It’s 11 p.m., and the temperature is 71 here in Berkeley.
That late-night warmth in mid-June would not be news in Chicagoland, where I grew up (the current temperature at Midway Airport, recorded at midnight CDT, is 78) or most of the rest of the country outside of the Pacific Northwest.
But here, 71 degrees as we move toward midnight is unusual; and reminiscent, though we don’t have midwestern humidity, of growing up in Chicago’s south suburbs.
Somehow, my parents grew up without air conditioning. We didn’t have it, either, in our house on the edge of Park Forest. It seemed impossible to sleep on really warm, humid nights, though I’m probably forgetting that fans helped.
Our dad would go to bed early; our mom was a night owl and would have some late-night TV on. Johnny Carson, maybe, or “The Late Show” movie. She’d let us stay up if it was too hot to sleep. If the night was oppressive and sticky, she’d have us take a cold shower to cool off.
Thinking back, Mom didn’t get her driver’s license until after our last summer in Park Forest. The next June — 1966, when I was 12 — we moved out to a new house built on an acre lot in the middle of the woods we had lived across the street from.
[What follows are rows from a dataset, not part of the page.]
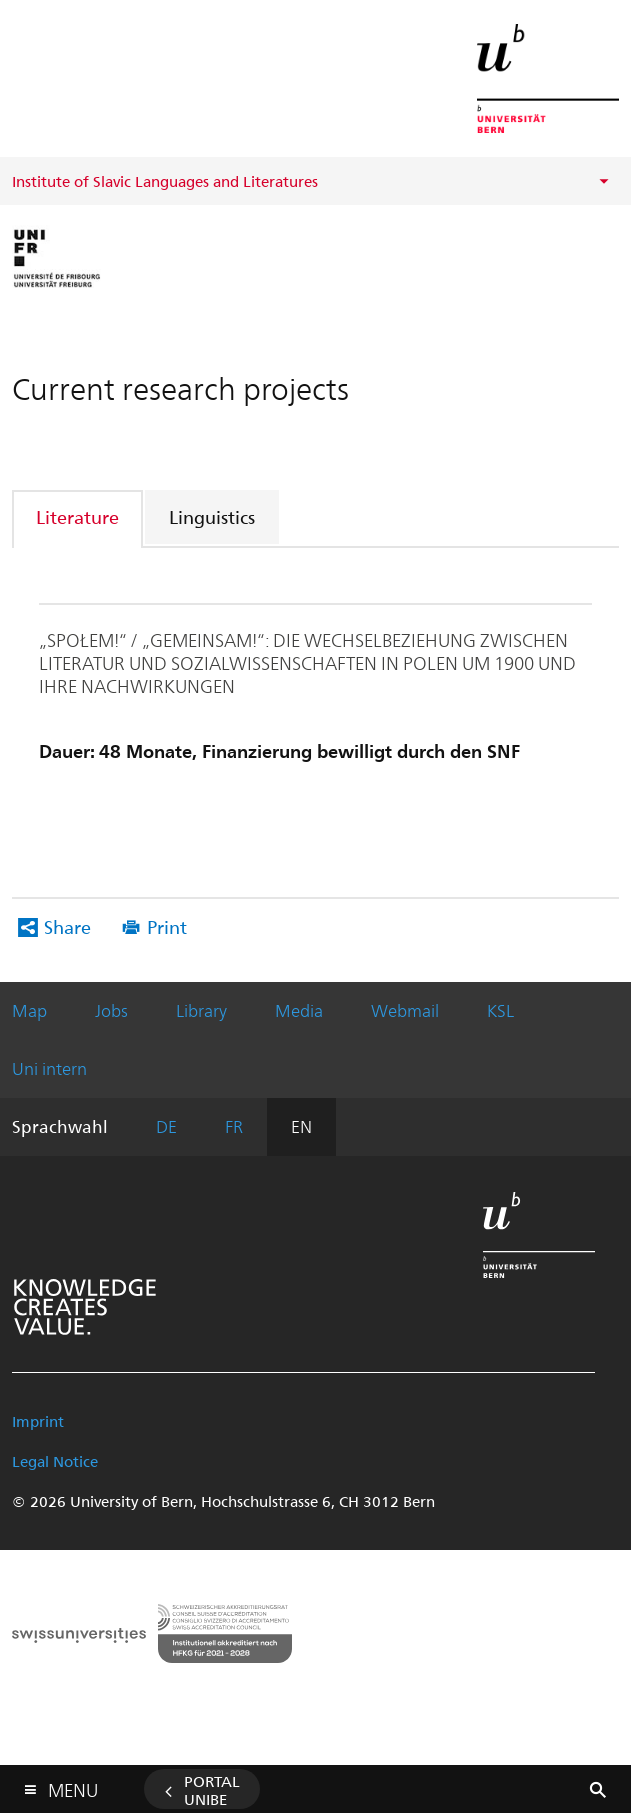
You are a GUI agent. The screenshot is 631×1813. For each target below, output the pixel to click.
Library (201, 1010)
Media (299, 1010)
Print (167, 926)
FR (234, 1126)
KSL (500, 1010)
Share (67, 926)
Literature (77, 516)
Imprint (38, 1421)
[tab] (78, 516)
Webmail (405, 1010)
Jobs (111, 1010)
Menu (73, 1785)
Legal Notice (55, 1461)
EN (301, 1126)
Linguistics (212, 516)
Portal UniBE (212, 1790)
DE (166, 1126)
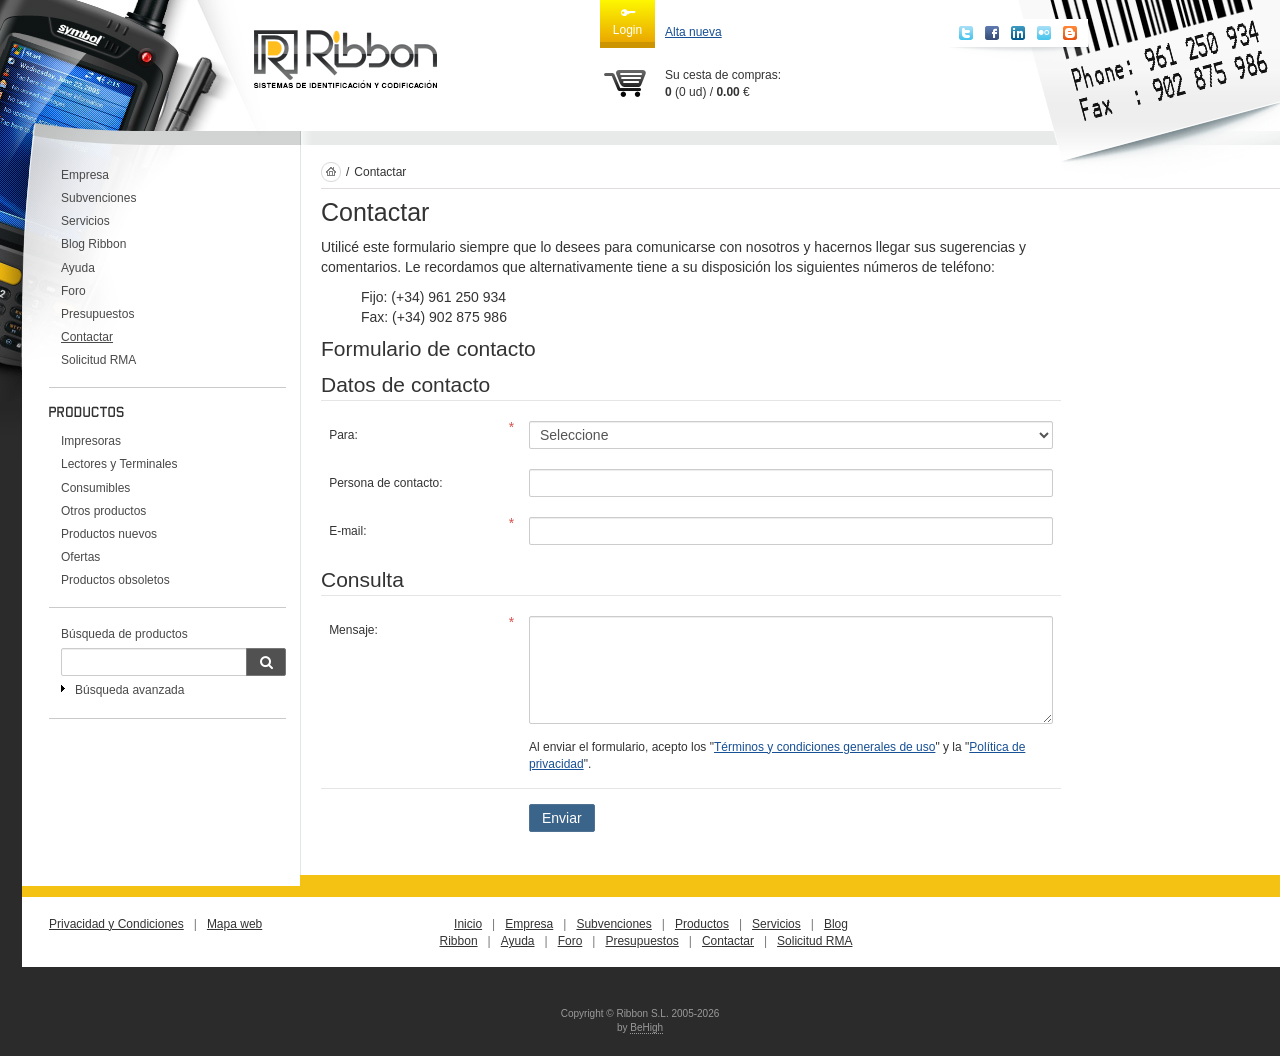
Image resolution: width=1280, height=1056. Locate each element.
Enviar (562, 818)
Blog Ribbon (93, 244)
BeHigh (646, 1027)
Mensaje (351, 630)
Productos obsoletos (115, 580)
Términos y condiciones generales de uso (824, 747)
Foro (73, 291)
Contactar (87, 337)
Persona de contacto (384, 483)
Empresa (85, 175)
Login (627, 21)
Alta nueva (693, 32)
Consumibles (95, 488)
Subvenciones (98, 198)
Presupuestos (97, 314)
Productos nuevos (109, 534)
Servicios (85, 221)
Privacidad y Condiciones (116, 924)
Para (341, 435)
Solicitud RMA (98, 360)
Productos (702, 924)
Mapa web (234, 924)
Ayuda (78, 268)
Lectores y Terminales (119, 464)
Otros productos (103, 511)
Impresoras (91, 441)
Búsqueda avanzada (129, 690)
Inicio (468, 924)
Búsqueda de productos (124, 634)
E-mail (346, 531)
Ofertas (80, 557)
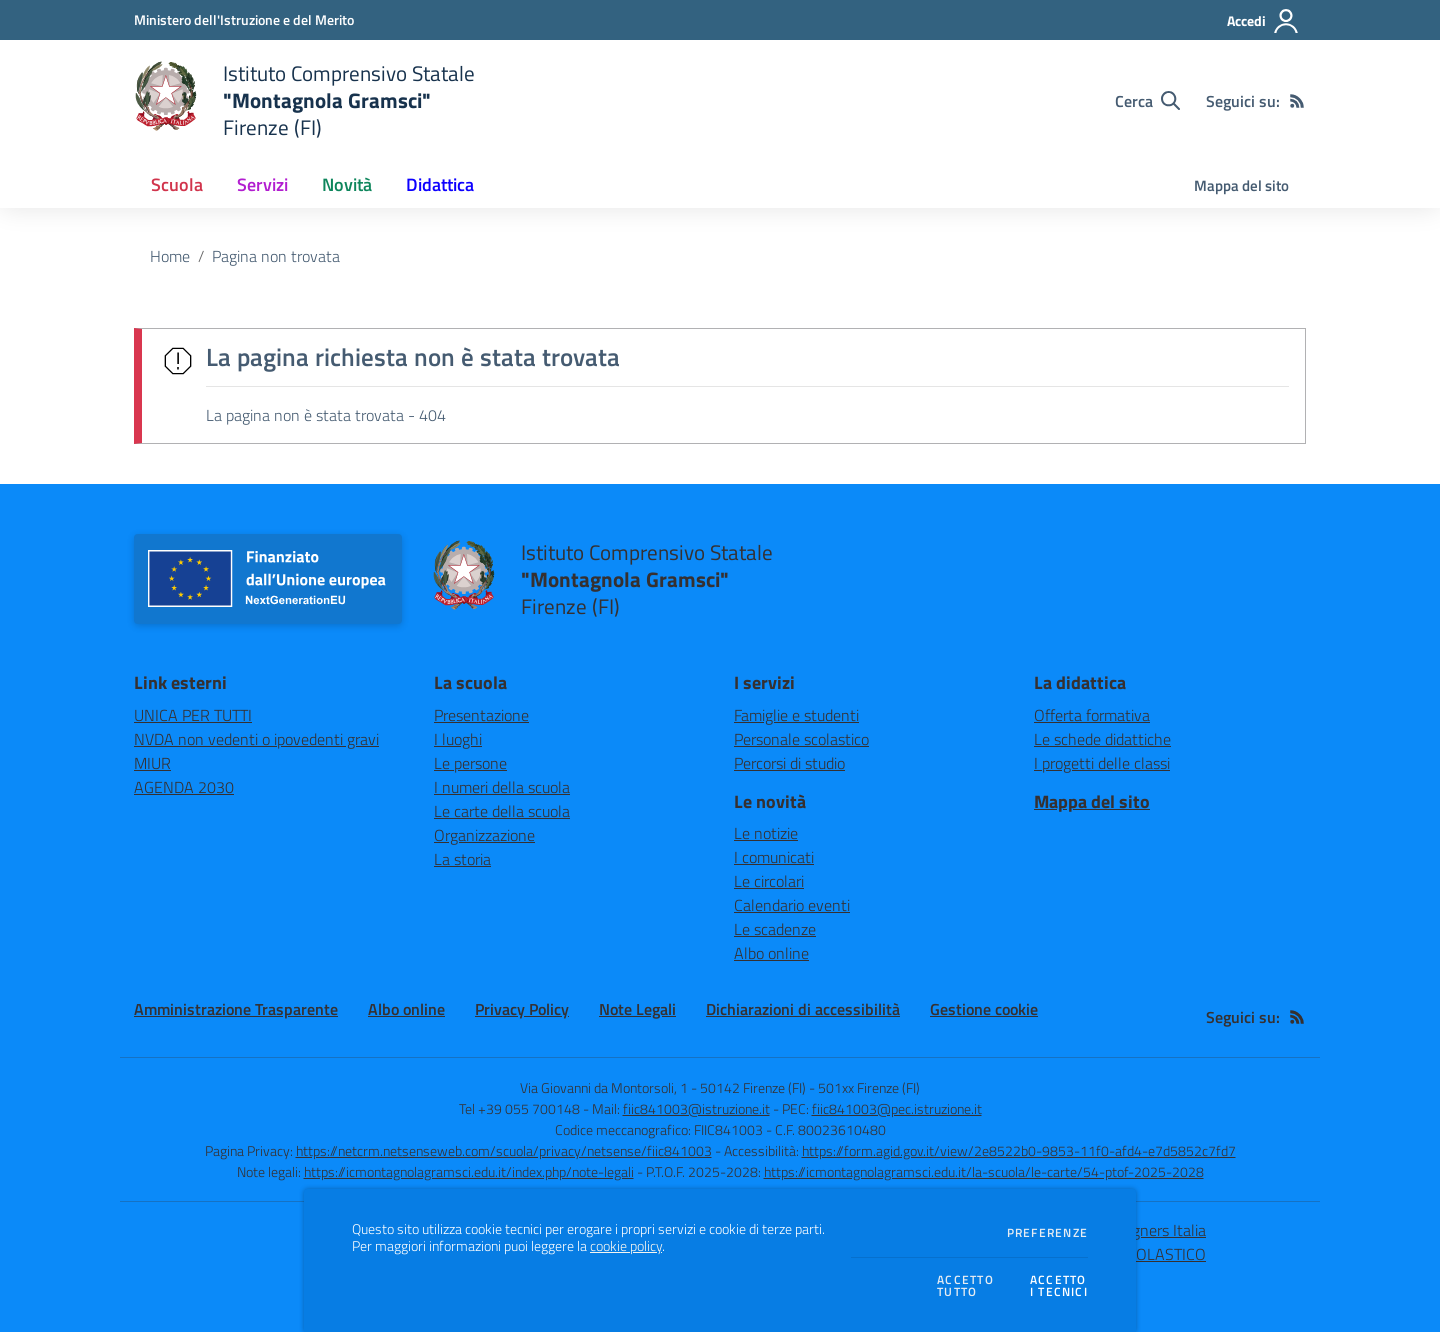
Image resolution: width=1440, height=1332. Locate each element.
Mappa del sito (1241, 185)
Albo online (771, 953)
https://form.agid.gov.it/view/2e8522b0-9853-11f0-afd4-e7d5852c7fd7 (1019, 1150)
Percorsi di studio (789, 763)
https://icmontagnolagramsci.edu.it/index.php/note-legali (469, 1171)
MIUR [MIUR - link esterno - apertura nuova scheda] (152, 763)
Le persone (470, 763)
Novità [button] (347, 184)
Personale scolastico (801, 739)
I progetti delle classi (1102, 763)
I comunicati (774, 857)
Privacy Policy (522, 1009)
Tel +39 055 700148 (519, 1108)
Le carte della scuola (502, 811)
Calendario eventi (792, 905)
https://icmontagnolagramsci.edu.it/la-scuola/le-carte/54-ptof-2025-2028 (984, 1171)
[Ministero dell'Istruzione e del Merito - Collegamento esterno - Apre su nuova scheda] (244, 19)
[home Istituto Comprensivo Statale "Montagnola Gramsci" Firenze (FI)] (304, 100)
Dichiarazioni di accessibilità (803, 1009)
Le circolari (769, 881)
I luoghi (458, 739)
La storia (462, 859)
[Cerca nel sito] (1147, 101)
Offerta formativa (1092, 715)
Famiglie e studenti (796, 715)
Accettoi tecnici (1059, 1286)
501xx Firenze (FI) (869, 1087)
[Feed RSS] (1297, 101)
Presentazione (481, 715)
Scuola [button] (177, 184)
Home (170, 256)
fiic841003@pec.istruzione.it (897, 1108)
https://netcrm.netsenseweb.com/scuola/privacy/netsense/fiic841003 (504, 1150)
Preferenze (1047, 1233)
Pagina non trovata (276, 256)
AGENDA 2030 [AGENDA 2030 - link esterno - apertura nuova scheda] (184, 787)
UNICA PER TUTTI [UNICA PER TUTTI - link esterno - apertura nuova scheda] (193, 715)
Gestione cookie (984, 1009)
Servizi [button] (262, 184)
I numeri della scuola (502, 787)
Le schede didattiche (1102, 739)
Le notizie (766, 833)
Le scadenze (775, 929)
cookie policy (626, 1246)
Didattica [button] (440, 184)
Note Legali (637, 1009)
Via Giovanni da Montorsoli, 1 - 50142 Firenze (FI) (663, 1087)
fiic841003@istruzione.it (696, 1108)
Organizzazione (484, 835)
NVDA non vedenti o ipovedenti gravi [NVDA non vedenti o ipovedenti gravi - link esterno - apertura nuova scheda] (256, 739)
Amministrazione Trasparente (236, 1009)
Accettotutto (965, 1286)
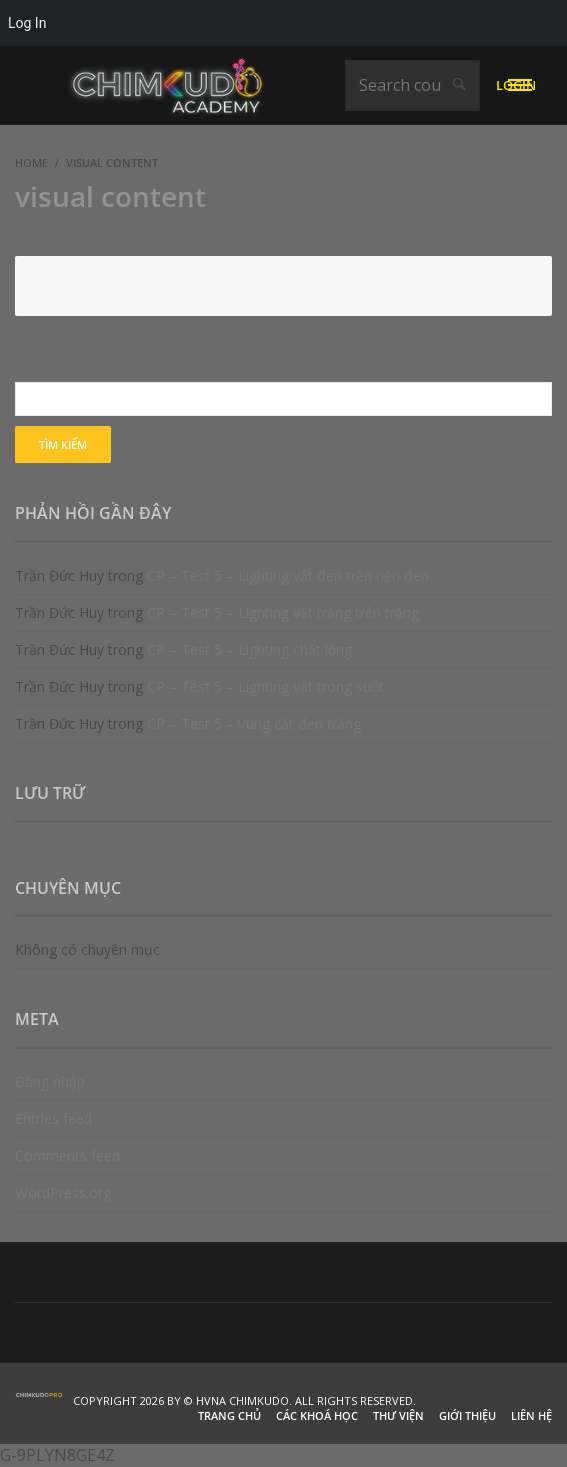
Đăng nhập (50, 1081)
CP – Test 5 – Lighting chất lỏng (249, 649)
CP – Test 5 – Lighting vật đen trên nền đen (288, 575)
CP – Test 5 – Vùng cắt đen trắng (254, 723)
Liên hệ (531, 1415)
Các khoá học (317, 1415)
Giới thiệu (467, 1415)
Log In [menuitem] (27, 23)
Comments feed (67, 1155)
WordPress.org (63, 1192)
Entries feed (53, 1118)
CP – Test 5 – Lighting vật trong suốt (265, 686)
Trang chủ (229, 1415)
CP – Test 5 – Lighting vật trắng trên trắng (283, 612)
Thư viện (398, 1415)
It was like a jungle out there in the summer — green and moist and full of mosquitoes and lots of other wildlife.
Things changed once we moved out there. We had air conditioning. One unit upstairs, one downstairs. Outside, it might be dripping. Inside, it was miraculously cool and dry — a different world. I imagine the electric bills were staggering compared to what they had been at our old place.
Then, too, Mom had her license. Every once in a while, she’d invite us out on a late-evening jaunt — to the grocery store, or just to drive.